### Try it
Below are some lines of data. Return all of them as they are.

+ + + +

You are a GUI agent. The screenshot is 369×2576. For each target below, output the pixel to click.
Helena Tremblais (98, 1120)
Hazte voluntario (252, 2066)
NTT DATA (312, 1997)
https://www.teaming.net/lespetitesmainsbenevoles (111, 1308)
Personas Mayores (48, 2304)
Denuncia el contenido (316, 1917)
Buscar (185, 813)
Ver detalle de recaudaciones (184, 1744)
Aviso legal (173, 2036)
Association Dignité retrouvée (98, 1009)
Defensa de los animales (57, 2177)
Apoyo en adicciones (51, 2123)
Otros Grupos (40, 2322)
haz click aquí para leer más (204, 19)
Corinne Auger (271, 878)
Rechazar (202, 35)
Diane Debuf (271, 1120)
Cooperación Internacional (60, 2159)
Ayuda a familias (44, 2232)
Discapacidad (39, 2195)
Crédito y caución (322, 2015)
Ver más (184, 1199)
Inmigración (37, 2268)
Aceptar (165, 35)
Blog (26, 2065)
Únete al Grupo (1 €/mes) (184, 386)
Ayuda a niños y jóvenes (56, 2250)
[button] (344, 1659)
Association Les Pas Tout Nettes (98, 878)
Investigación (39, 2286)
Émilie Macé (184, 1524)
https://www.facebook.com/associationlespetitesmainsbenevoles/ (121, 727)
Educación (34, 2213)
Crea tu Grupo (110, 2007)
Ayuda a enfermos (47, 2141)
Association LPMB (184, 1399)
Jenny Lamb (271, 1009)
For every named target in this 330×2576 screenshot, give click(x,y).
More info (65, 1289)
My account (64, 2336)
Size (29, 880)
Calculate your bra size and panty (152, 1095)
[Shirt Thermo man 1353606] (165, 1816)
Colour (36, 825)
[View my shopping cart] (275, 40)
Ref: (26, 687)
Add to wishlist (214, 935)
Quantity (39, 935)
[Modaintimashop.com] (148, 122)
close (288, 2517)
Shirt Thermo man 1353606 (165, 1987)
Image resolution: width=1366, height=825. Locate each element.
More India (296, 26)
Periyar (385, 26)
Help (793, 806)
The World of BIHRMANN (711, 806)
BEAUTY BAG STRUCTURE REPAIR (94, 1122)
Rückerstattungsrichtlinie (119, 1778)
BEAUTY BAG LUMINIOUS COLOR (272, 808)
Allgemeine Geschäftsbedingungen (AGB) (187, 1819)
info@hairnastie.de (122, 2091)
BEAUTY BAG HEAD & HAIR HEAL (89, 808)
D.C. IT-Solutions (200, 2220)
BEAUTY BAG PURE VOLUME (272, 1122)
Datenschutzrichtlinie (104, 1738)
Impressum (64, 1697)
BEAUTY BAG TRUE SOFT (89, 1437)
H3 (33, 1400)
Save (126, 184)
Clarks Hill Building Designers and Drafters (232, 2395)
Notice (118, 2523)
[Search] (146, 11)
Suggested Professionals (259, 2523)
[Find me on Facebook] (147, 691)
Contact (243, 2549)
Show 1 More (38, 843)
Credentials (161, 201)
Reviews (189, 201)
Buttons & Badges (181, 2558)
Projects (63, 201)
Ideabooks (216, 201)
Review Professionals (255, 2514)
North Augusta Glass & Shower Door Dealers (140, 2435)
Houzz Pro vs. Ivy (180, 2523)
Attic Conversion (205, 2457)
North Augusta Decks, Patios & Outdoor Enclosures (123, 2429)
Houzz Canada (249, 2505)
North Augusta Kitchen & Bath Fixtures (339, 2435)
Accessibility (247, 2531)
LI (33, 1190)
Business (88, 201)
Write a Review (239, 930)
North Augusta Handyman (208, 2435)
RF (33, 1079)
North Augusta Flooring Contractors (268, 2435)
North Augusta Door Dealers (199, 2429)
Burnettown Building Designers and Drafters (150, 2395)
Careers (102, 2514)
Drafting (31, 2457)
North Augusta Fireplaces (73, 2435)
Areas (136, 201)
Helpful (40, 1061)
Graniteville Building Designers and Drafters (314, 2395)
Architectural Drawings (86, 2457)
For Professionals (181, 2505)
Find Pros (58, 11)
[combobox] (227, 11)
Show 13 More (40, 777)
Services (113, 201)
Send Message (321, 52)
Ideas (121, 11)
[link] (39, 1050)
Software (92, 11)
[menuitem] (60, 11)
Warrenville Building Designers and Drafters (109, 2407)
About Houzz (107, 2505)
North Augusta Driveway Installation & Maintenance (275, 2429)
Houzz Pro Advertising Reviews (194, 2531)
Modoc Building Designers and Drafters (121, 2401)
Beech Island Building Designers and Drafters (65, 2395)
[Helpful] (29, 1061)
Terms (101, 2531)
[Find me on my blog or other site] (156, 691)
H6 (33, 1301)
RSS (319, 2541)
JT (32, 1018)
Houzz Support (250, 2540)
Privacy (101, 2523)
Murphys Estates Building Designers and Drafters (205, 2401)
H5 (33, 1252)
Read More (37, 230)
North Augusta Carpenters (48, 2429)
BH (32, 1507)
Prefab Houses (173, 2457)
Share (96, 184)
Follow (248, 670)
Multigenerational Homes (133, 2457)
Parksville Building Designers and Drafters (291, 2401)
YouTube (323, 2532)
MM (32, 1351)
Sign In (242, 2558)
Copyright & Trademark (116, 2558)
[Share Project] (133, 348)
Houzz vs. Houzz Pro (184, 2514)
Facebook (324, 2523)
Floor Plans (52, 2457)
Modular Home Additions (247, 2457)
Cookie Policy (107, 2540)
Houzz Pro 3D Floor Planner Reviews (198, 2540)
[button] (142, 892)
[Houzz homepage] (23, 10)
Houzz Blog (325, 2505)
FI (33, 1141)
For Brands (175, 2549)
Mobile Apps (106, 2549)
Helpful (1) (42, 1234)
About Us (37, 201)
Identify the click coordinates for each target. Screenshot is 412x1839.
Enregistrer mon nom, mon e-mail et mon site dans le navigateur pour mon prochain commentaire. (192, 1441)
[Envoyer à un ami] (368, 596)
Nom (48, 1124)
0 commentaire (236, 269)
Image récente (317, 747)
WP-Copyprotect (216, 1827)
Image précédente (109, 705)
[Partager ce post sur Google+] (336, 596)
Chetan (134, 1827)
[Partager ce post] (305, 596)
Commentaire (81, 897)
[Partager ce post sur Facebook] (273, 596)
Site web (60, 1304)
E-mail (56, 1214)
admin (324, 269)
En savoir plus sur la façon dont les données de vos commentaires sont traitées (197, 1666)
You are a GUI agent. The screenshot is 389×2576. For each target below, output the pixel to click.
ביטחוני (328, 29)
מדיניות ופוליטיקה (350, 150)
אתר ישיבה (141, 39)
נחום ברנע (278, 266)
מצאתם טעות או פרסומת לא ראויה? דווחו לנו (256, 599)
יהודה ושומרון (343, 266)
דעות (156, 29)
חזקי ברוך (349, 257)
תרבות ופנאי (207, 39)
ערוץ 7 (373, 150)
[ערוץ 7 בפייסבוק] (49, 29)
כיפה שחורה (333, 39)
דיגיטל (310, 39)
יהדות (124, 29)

+ + + +

### Task result
You are a GUI agent. The screenshot is 369×2576. For each target below, output the pixel to click.
Helena Tremblais (98, 1120)
Hazte voluntario (252, 2066)
NTT DATA (312, 1997)
https://www.teaming.net/lespetitesmainsbenevoles (111, 1308)
Personas Mayores (48, 2304)
Denuncia el contenido (316, 1917)
Buscar (185, 813)
Ver detalle de recaudaciones (184, 1744)
Aviso legal (173, 2036)
Association Dignité retrouvée (98, 1009)
Defensa de los animales (57, 2177)
Apoyo en adicciones (51, 2123)
Otros Grupos (40, 2322)
haz click aquí para leer más (204, 19)
Corinne Auger (271, 878)
Rechazar (202, 35)
Diane Debuf (271, 1120)
Cooperación Internacional (60, 2159)
Ayuda a familias (44, 2232)
Discapacidad (39, 2195)
Crédito y caución (322, 2015)
Ver más (184, 1199)
Inmigración (37, 2268)
Aceptar (165, 35)
Blog (26, 2065)
Únete al Grupo (1 €/mes) (184, 386)
Ayuda a niños y jóvenes (56, 2250)
[button] (344, 1659)
Association Les Pas Tout Nettes (98, 878)
Investigación (39, 2286)
Émilie Macé (184, 1524)
https://www.facebook.com/associationlespetitesmainsbenevoles/ (121, 727)
Educación (34, 2213)
Crea tu Grupo (110, 2007)
Ayuda a enfermos (47, 2141)
Association LPMB (184, 1399)
Jenny Lamb (271, 1009)
For every named target in this 330×2576 screenshot, give click(x,y).
More info (65, 1289)
My account (64, 2336)
Size (29, 880)
Calculate your bra size and panty (152, 1095)
[Shirt Thermo man 1353606] (165, 1816)
Colour (36, 825)
[View my shopping cart] (275, 40)
Ref: (26, 687)
Add to wishlist (214, 935)
Quantity (39, 935)
[Modaintimashop.com] (148, 122)
close (288, 2517)
Shirt Thermo man 1353606 (165, 1987)
Image resolution: width=1366, height=825. Locate each element.
More India (296, 26)
Periyar (385, 26)
Help (793, 806)
The World of BIHRMANN (711, 806)
BEAUTY BAG STRUCTURE REPAIR (94, 1122)
Rückerstattungsrichtlinie (119, 1778)
BEAUTY BAG LUMINIOUS COLOR (272, 808)
Allgemeine Geschäftsbedingungen (AGB) (187, 1819)
info@hairnastie.de (122, 2091)
BEAUTY BAG HEAD & HAIR HEAL (89, 808)
D.C. IT-Solutions (200, 2220)
BEAUTY BAG PURE VOLUME (272, 1122)
Datenschutzrichtlinie (104, 1738)
Impressum (64, 1697)
BEAUTY BAG TRUE SOFT (89, 1437)
H3 (33, 1400)
Save (126, 184)
Clarks Hill Building Designers and Drafters (232, 2395)
Notice (118, 2523)
[Search] (146, 11)
Suggested Professionals (259, 2523)
[Find me on Facebook] (147, 691)
Contact (243, 2549)
Show 1 More (38, 843)
Credentials (161, 201)
Reviews (189, 201)
Buttons & Badges (181, 2558)
Projects (63, 201)
Ideabooks (216, 201)
Review Professionals (255, 2514)
North Augusta Glass & Shower Door Dealers (140, 2435)
Houzz Pro vs. Ivy (180, 2523)
Attic Conversion (205, 2457)
North Augusta Decks, Patios & Outdoor Enclosures (123, 2429)
Houzz Canada (249, 2505)
North Augusta Kitchen & Bath Fixtures (339, 2435)
Accessibility (247, 2531)
LI (33, 1190)
Business (88, 201)
Write a Review (239, 930)
North Augusta Handyman (208, 2435)
RF (33, 1079)
North Augusta Flooring Contractors (268, 2435)
North Augusta Door Dealers (199, 2429)
Burnettown Building Designers and Drafters (150, 2395)
Careers (102, 2514)
Drafting (31, 2457)
North Augusta Fireplaces (73, 2435)
Areas (136, 201)
Helpful (40, 1061)
Graniteville Building Designers and Drafters (314, 2395)
Architectural Drawings (86, 2457)
For Professionals (181, 2505)
Find Pros (58, 11)
[combobox] (227, 11)
Show 13 More (40, 777)
Services (113, 201)
Send Message (321, 52)
Ideas (121, 11)
[link] (39, 1050)
Software (92, 11)
[menuitem] (60, 11)
Warrenville Building Designers and Drafters (109, 2407)
About Houzz (107, 2505)
North Augusta Driveway Installation & Maintenance (275, 2429)
Houzz Pro Advertising Reviews (194, 2531)
Modoc Building Designers and Drafters (121, 2401)
Beech Island Building Designers and Drafters (65, 2395)
[Helpful] (29, 1061)
Terms (101, 2531)
[Find me on my blog or other site] (156, 691)
H6 (33, 1301)
RSS (319, 2541)
JT (32, 1018)
Houzz Support (250, 2540)
Privacy (101, 2523)
Murphys Estates Building Designers and Drafters (205, 2401)
H5 (33, 1252)
Read More (37, 230)
North Augusta Carpenters (48, 2429)
BH (32, 1507)
Prefab Houses (173, 2457)
Share (96, 184)
Follow (248, 670)
Multigenerational Homes (133, 2457)
Parksville Building Designers and Drafters (291, 2401)
YouTube (323, 2532)
MM (32, 1351)
Sign In (242, 2558)
Copyright & Trademark (116, 2558)
[Share Project] (133, 348)
Houzz vs. Houzz Pro (184, 2514)
Facebook (324, 2523)
Floor Plans (52, 2457)
Modular Home Additions (247, 2457)
Cookie Policy (107, 2540)
Houzz Pro 3D Floor Planner Reviews (198, 2540)
[button] (142, 892)
[Houzz homepage] (23, 10)
Houzz Blog (325, 2505)
FI (33, 1141)
For Brands (175, 2549)
Mobile Apps (106, 2549)
Helpful (1) (42, 1234)
About Us (37, 201)
Identify the click coordinates for each target. Screenshot is 412x1839.
Enregistrer mon nom, mon e-mail et mon site dans le navigateur pour mon prochain commentaire. (192, 1441)
[Envoyer à un ami] (368, 596)
Nom (48, 1124)
0 commentaire (236, 269)
Image récente (317, 747)
WP-Copyprotect (216, 1827)
Image précédente (109, 705)
[Partager ce post sur Google+] (336, 596)
Chetan (134, 1827)
[Partager ce post] (305, 596)
Commentaire (81, 897)
[Partager ce post sur Facebook] (273, 596)
Site web (60, 1304)
E-mail (56, 1214)
admin (324, 269)
En savoir plus sur la façon dont les données de vos commentaires sont traitées (197, 1666)
You are a GUI agent. The screenshot is 389×2576. For each target below, output the pixel to click.
ביטחוני (328, 29)
מדיניות ופוליטיקה (350, 150)
אתר ישיבה (141, 39)
נחום ברנע (278, 266)
מצאתם טעות או פרסומת לא ראויה? דווחו לנו (256, 599)
יהודה ושומרון (343, 266)
דעות (156, 29)
חזקי ברוך (349, 257)
תרבות ופנאי (207, 39)
ערוץ 7 (373, 150)
[ערוץ 7 בפייסבוק] (49, 29)
כיפה שחורה (333, 39)
דיגיטל (310, 39)
יהדות (124, 29)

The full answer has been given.